Lights. Camera. Action!
Posted by Sketch at 6/27/2003 2:45 AM PDT

Lights. Camera. Action!

By SketchFactor
Friday, June 27th, 2003, 9:45 AM

Cinematics. Cutscenes. In-game movies. Call them what you will, but with a plot line as rich as the one found in Halo and Halo 2, there’s no denying the importance they play in conveying the story to the player. If you've seen the video of the Halo 2 E3 demo (you have seen it, right!?), then you've already got an idea of the impact that cinematics will have in the game. But how did these "movies" come to be? This week I spent a few minutes with Joseph Staten, Bungie’s Director of Cinematics, to find out how it all came together...

What were your goals for this demo?

Joe: : The most important goal was to cash the huge check we wrote with the announcement trailer. We promised people that playing Halo2 would be as exciting as leaping through space onto a marauding alien battle-cruiser, and this demo needed to deliver on that promise. The demo needed to exceed expectations. It needed to raise the bar. It had to give people and even bigger rush than they felt watching the announcement trailer, and that was no small task.

Stored data:
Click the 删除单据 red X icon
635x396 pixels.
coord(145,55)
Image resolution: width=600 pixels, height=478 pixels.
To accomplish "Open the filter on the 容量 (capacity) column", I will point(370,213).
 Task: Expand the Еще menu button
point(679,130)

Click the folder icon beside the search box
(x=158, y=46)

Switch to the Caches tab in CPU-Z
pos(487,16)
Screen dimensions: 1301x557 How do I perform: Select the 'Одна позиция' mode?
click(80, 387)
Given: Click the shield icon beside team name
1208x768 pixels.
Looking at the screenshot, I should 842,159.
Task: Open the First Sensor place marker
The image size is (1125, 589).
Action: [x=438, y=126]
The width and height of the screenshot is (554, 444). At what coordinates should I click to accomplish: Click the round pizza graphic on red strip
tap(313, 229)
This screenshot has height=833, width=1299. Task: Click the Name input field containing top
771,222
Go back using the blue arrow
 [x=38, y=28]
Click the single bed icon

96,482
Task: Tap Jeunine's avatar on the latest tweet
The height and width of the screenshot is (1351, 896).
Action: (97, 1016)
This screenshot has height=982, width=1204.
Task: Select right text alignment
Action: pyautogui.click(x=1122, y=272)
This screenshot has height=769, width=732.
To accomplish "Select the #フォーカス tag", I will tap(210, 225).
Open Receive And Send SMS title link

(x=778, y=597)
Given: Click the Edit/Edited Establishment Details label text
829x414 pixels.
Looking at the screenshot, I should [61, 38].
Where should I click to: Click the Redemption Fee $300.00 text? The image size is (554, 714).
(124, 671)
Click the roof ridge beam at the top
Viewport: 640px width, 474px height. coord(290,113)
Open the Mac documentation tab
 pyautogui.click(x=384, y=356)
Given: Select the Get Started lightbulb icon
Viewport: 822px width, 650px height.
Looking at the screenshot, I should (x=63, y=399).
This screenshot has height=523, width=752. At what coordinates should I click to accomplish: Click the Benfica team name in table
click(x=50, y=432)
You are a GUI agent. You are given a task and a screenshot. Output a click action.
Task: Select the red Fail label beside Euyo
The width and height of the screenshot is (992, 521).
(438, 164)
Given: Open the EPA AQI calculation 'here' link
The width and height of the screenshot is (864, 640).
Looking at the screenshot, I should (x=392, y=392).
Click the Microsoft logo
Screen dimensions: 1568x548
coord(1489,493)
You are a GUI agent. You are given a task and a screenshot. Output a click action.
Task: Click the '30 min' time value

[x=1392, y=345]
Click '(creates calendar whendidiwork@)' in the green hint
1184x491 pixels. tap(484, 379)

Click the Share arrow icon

** Task A **
Answer these from the Halo 2 cinematics interview:
(i) Who did the writer spend a few minutes with, and what is his title?
(ii) Which games does the introduction say have a rich plot line?
(iii) According to Joe, what did the announcement trailer promise that playing Halo 2 would be as exciting as?
** Task B **
Please explain, using the Halo 2 cinematics interview, why the demo needed to exceed expectations.
** Task C **
Carry on the Halo 2 cinematics interview from the point where it stops.

** Answer box A **
(i) Joseph Staten, Bungie's Director of Cinematics.
(ii) Halo and Halo 2.
(iii) Leaping through space onto a marauding alien battle-cruiser.

** Answer box B **
The announcement trailer had promised that playing Halo 2 would be as exciting as leaping through space onto a marauding alien battle-cruiser, and the demo had to deliver on that promise. It had to give people an even bigger rush than they felt watching the trailer.

** Answer box C **
Can you talk a little about the differences between the Halo2 announce trailer and the E3 2003 demo?

The E3 demo is just that: a real-time demonstration of Halo 2 gameplay. The announcement trailer was rendered in-engine, but was never played live, before an audience. Whereas the announcement trailer was designed to show off our new technology and re-introduce the Master Chief, the E3 demo was designed to show people how much fun it is to play Halo2--how much fun it is to wield two SMGs, take down a Brute with a melee combo, or board a Ghost and boot its driver to the curb. Both presentations are firmly grounded in the Halo2 story, but the E3 demo brings the story to life in concrete, gameplay terms.

Can you walk us through the process of how this demo came together? For example, does it start with a storyboard artist, then the programmers/artists make it real, then you start playing with it in-engine, etc..

Each time we put together a trailer or a demo our process becomes more refined, and at this point we have our act pretty much down. Everything starts with the script. The script serves the basis for storyboards on my side of things and a clear list of tasks for the engineers, artists and designers. This demo was really a mission-in-miniature, so while Tyson was working on the gameplay section, I assumed my usual role as the "bag man"--collecting and assembling cinematic assets as they came on-line, and eventually delivering a "frame-accurate" version of the entire demo to Marty and Jay for music and foley. Throughout this assembly process Harold and the rest of the test team pounded on the demo checking it for stability, and it's interesting to note that the build never crashed during its 150+ showings.

How different was the final script for this demo from the original starting point?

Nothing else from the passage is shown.